TASK. Print exactly the first lines of the records. Stop after the line containing "Task: Select the", and leave every picture out.
----------------------------------------
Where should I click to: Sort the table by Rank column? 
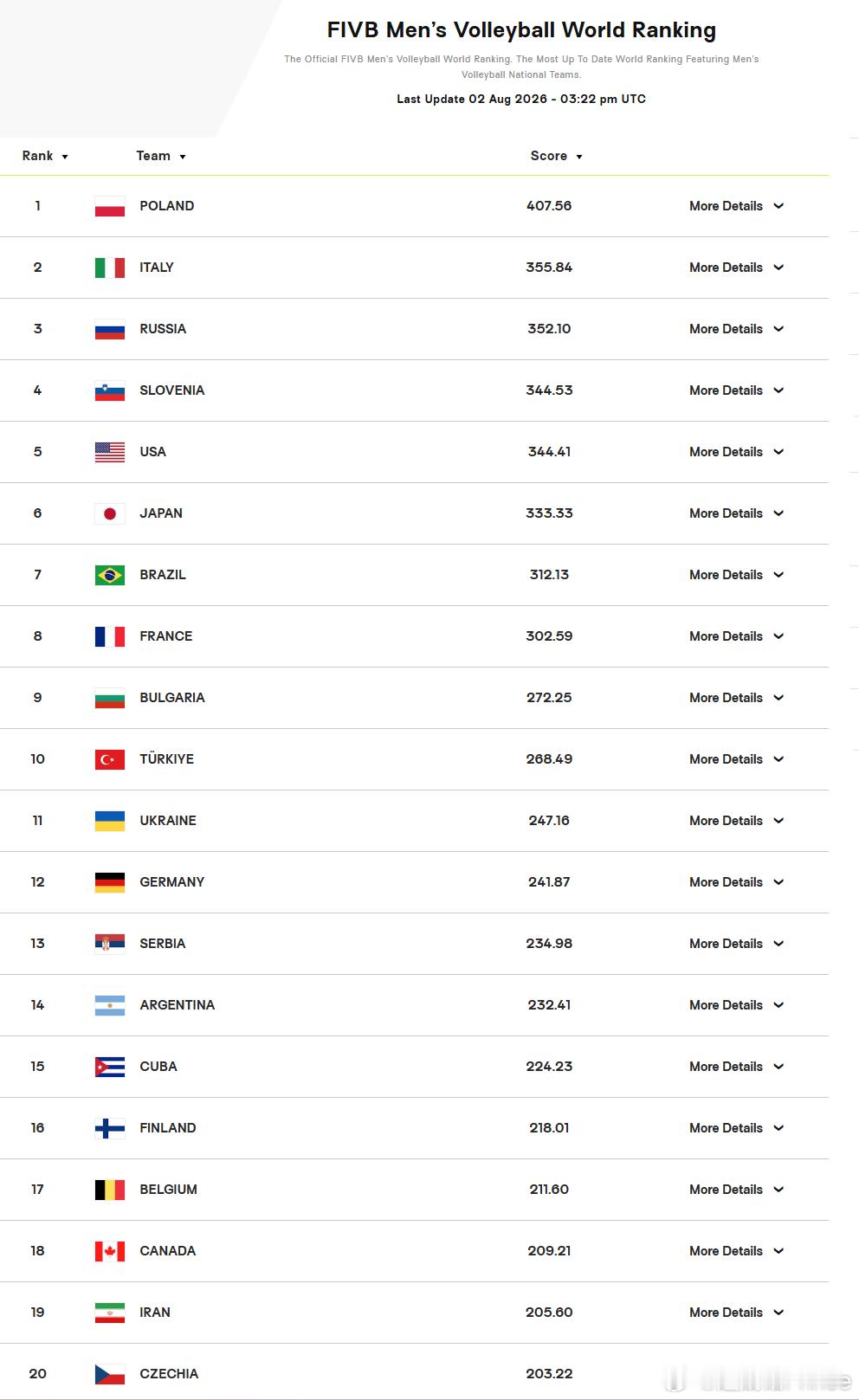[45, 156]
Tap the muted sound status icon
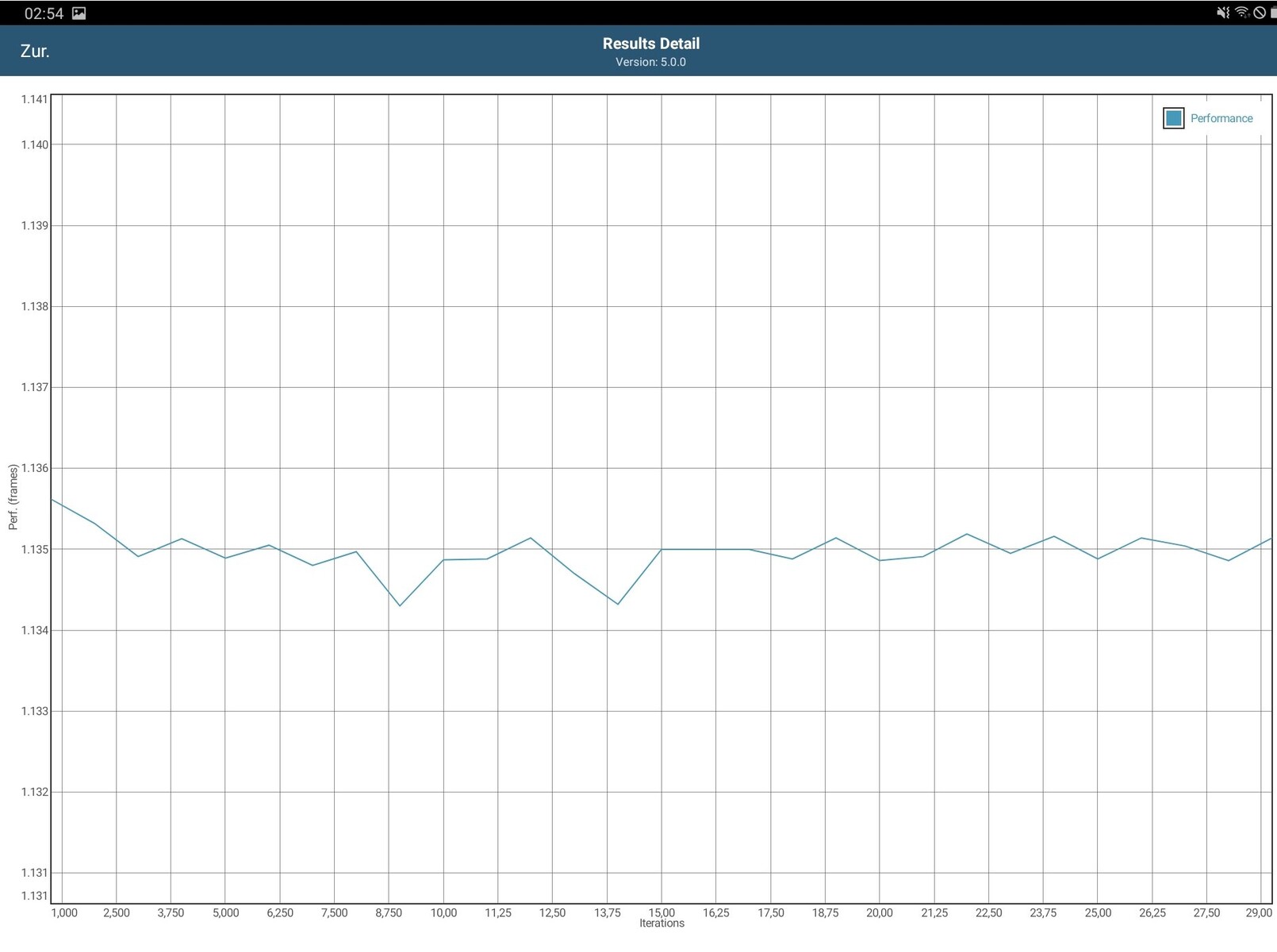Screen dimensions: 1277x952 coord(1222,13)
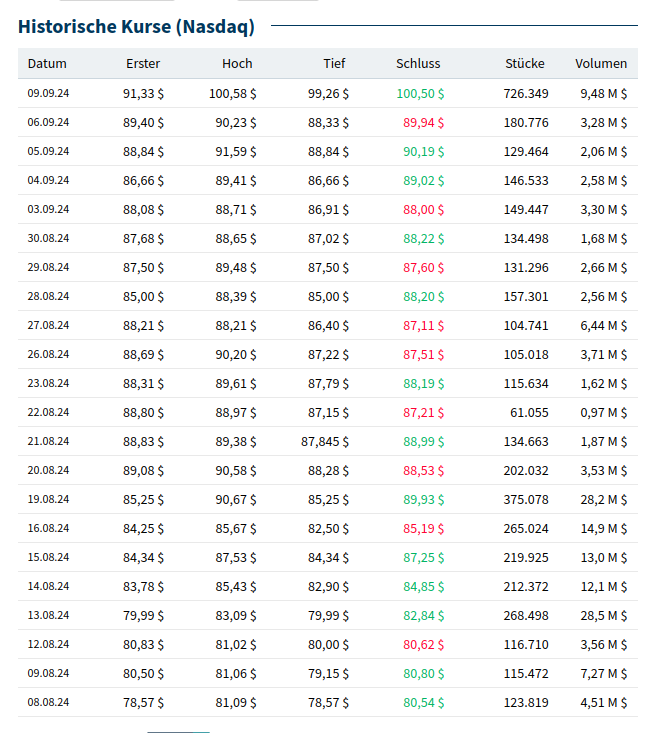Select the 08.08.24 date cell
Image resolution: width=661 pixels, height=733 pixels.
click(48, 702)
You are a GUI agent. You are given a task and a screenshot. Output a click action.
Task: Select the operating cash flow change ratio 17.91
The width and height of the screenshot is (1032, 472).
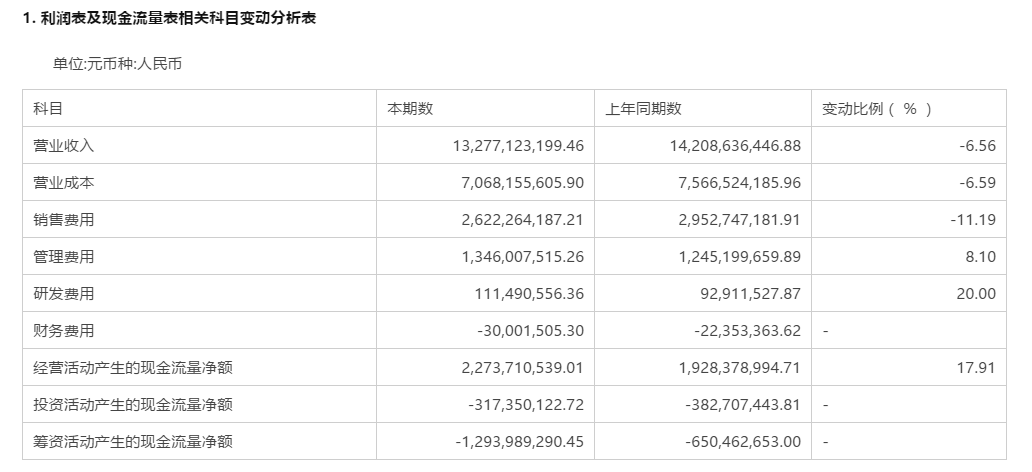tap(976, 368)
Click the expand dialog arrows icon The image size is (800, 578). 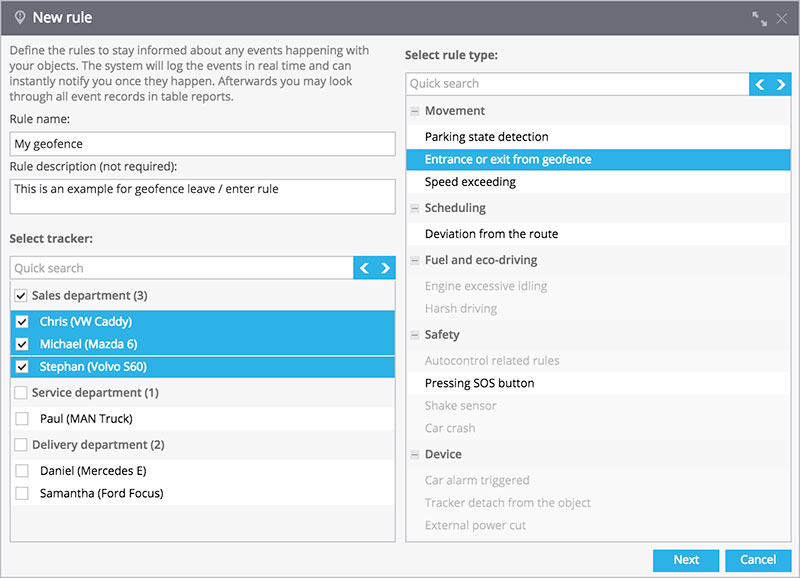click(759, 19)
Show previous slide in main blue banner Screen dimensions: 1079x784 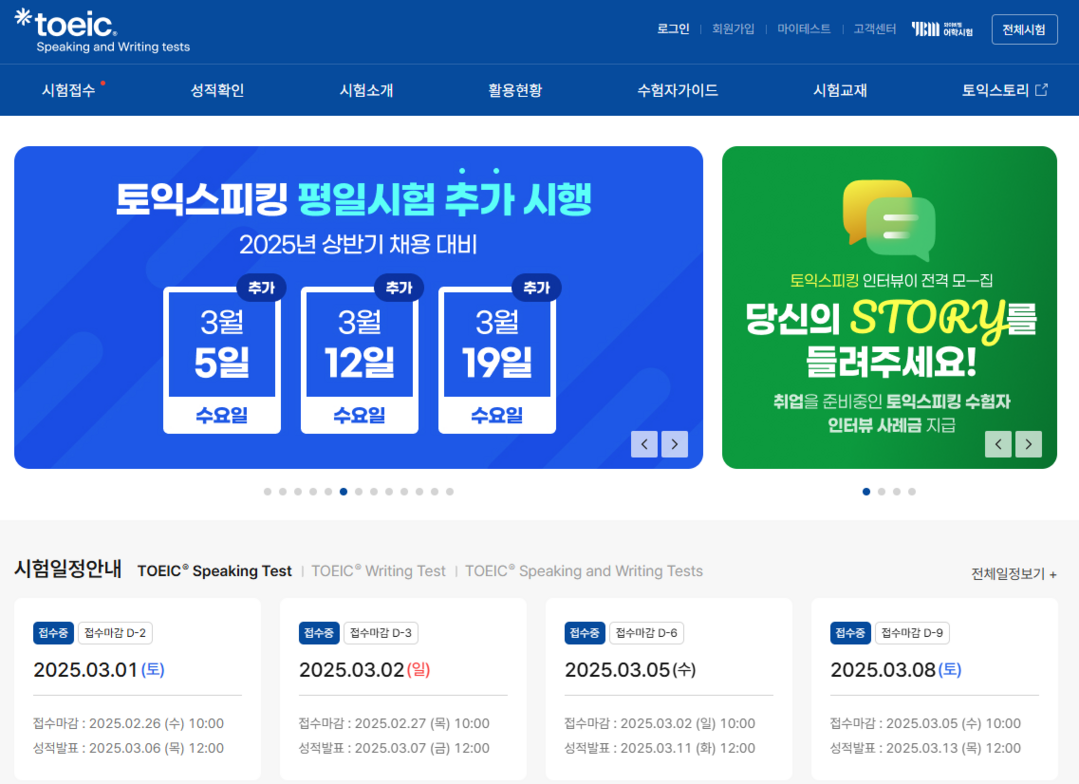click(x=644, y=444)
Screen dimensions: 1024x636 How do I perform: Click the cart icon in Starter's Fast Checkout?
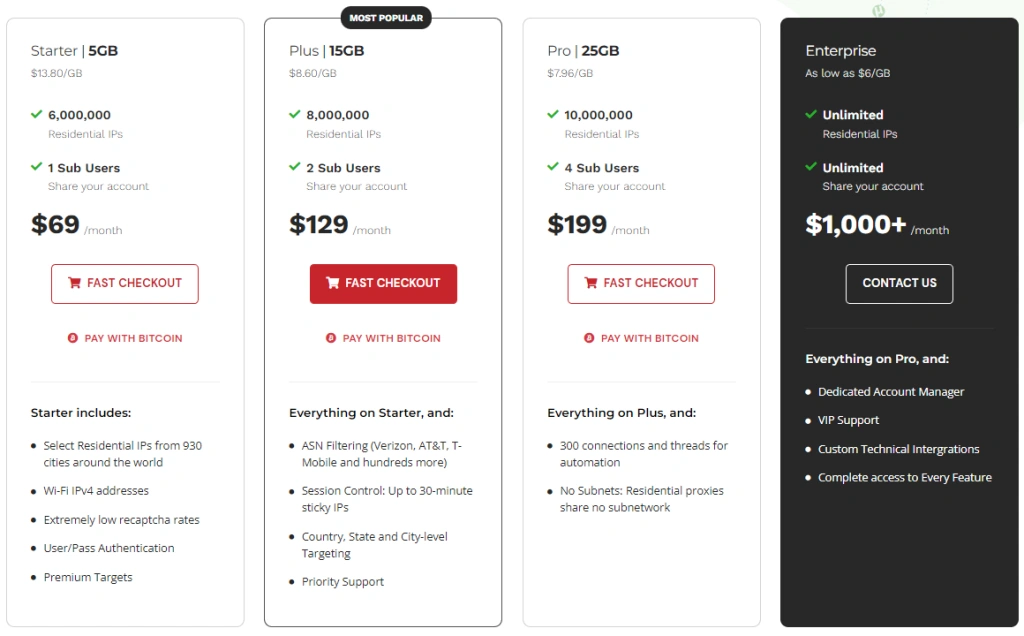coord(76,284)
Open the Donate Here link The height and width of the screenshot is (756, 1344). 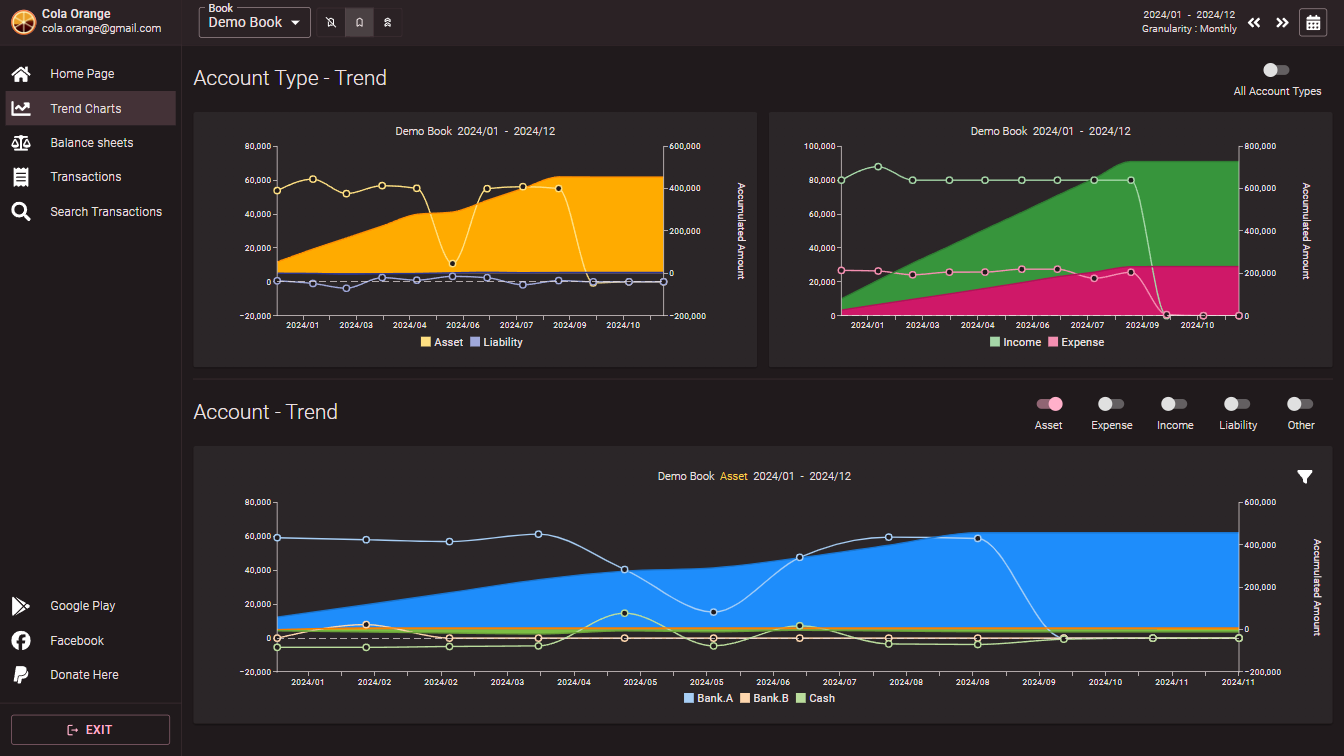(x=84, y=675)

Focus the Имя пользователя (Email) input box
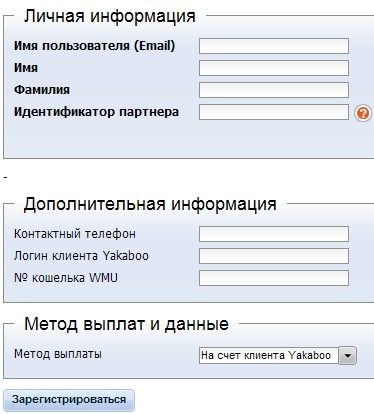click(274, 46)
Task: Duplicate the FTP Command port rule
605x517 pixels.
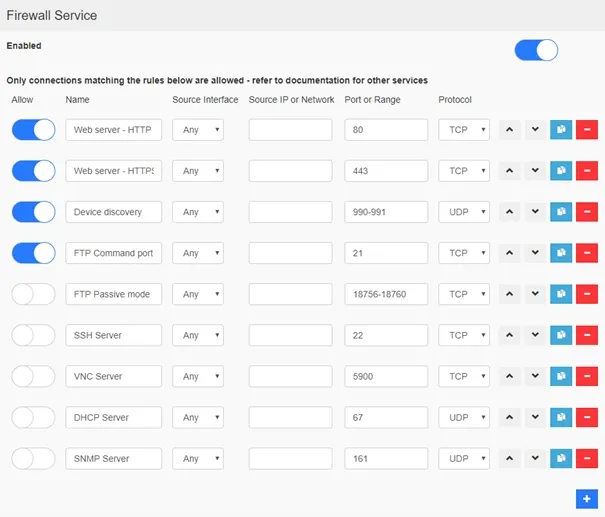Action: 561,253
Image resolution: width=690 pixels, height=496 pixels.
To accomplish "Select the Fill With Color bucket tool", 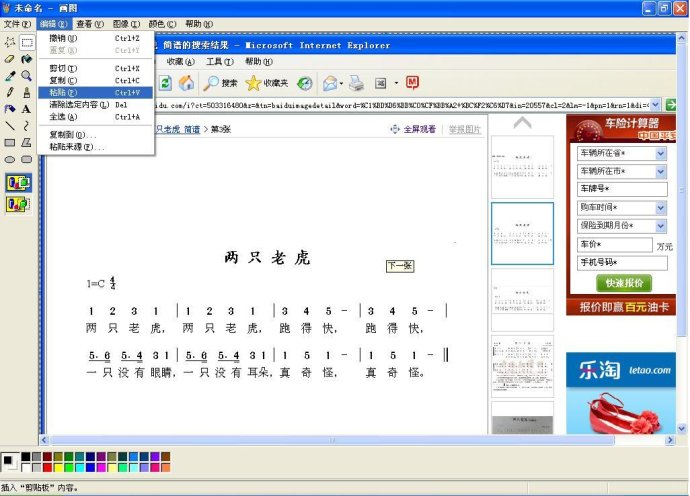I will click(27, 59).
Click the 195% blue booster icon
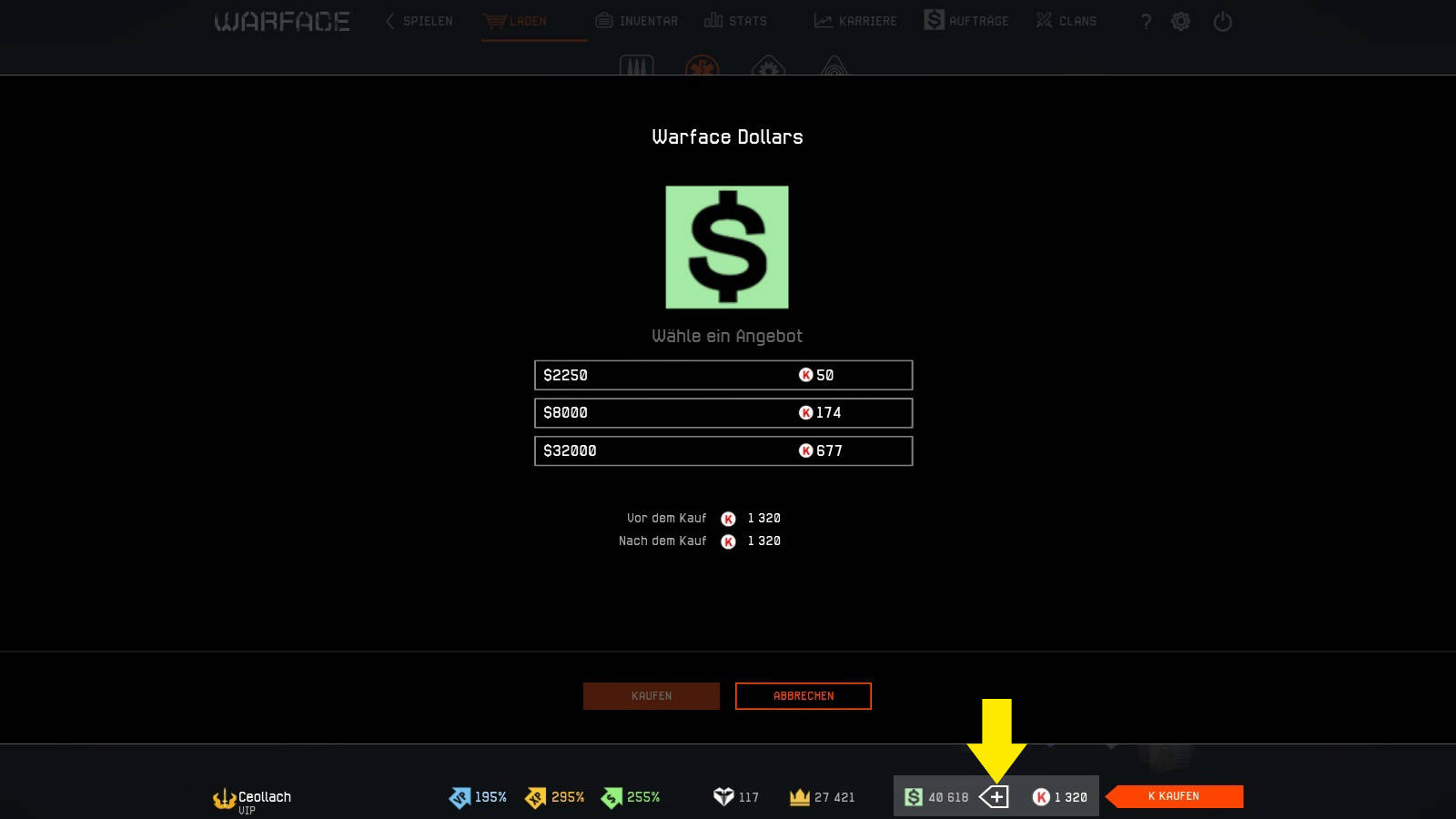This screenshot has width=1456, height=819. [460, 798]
----------------------------------------
RESULT BELOW.
Where should I click to: Sort the table by Rank column? 
[45, 156]
Tap the muted sound status icon
Screen dimensions: 1277x952 coord(1222,13)
Select the 08.08.24 date cell
Image resolution: width=661 pixels, height=733 pixels.
click(48, 702)
You are a GUI agent. You are given a task and a screenshot. Output a click action.
Task: Select the operating cash flow change ratio 17.91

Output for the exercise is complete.